Prendono la parola per un indirizzo di saluto il prorettore Unipd alle relazioni internazionali Alessandro Paccagnella, e la vice-direttrice di Save The Children Daniela Fatarella. A presiedere e introdurre i lavori è Paolo De Stefani, coordinatore accademico della laurea magistrale in "Human Rights and multi-level governance".

I principi fondamentali dei diritti dell'infanzia cardine della Convenzione sui diritti dell'infanzia e dell'adolescenza approvata dall’Assemblea Generale delle Nazioni Unite il 20 novembre 1989 sono: non discriminazione, superiore interesse, diritto alla vita, alla sopravvivenza e allo sviluppo del bambino, e ascolto delle opinioni del minore. In sostanza i diritti sono garantiti a tutti i minori; ogni legge, provvedimento, iniziativa è principalmente orientata all'interesse del bambino; ogni Stato deve impegnare il massimo delle risorse disponibili per tutelare la vita e il sano sviluppo dei bambini; i bambini hanno il diritto a essere ascoltati in tutti i processi decisionali che li riguardano e gli adulti hanno il dovere di tenerne in adeguata considerazione le loro opinioni. La Convenzione enuncia per la prima volta, in forma coerente, i diritti fondamentali che devono essere riconosciuti e garantiti a tutti i bambini e a tutte le bambine del mondo. Ad oggi è il trattato in materia di diritti umani con il maggior numero di ratifiche da parte degli Stati; sono infatti 196 gli Stati parti della Convenzione.

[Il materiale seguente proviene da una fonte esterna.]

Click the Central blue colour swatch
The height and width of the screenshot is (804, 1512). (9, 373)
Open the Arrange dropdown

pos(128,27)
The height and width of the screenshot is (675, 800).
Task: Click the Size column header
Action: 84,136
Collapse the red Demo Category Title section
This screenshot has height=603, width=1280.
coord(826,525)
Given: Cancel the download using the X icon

Secondo “Save the Children” «nel 2030 ci saranno 129 milioni di bambini con problemi di crescita dovuta alla malnutrizione, il più delle volte causati dalla denutrizione delle loro madri adolescenti; nel mondo, ogni anno, sono circa 12 milioni le ragazze che si sposano prematuramente e 16 milioni le adolescenti che diventano madri. Sostenere le adolescenti è quindi indispensabile per influire positivamente sull’alimentazione delle generazioni future per ridurre del 40% i casi di arresto della crescita entro il 2025 ed eliminare ogni forma di malnutrizione entro il 2030, come previsto dall'Obiettivo di Sviluppo Sostenibile 2 dell’Agenda 2030 delle Nazioni Unite».

La Conferenza è promossa dal Centro di Ateneo per i Diritti umani "Antonio Papisca", dalla Cattedra UNESCO "Diritti umani, democrazia e pace" e dal Dipartimento di Scienze politiche, giuridiche e studi internazionali dell'Università di Padova insieme a Save The Children - Italia.

Partecipano docenti e studenti del corso di laurea magistrale in Human Rights and multi-level governance e del corso di laurea in Scienze politiche, relazioni internazionali, diritti umani. E' presente anche una delegazione di studenti della The American University of Rome.

La conferenza si colloca nel quadro delle attività della Save The Children Chair "Children's Rights" creata sulla base di un protocollo d'intesa tra Save The Children e il Centro di Ateneo per i Diritti umani "Antonio Papisca".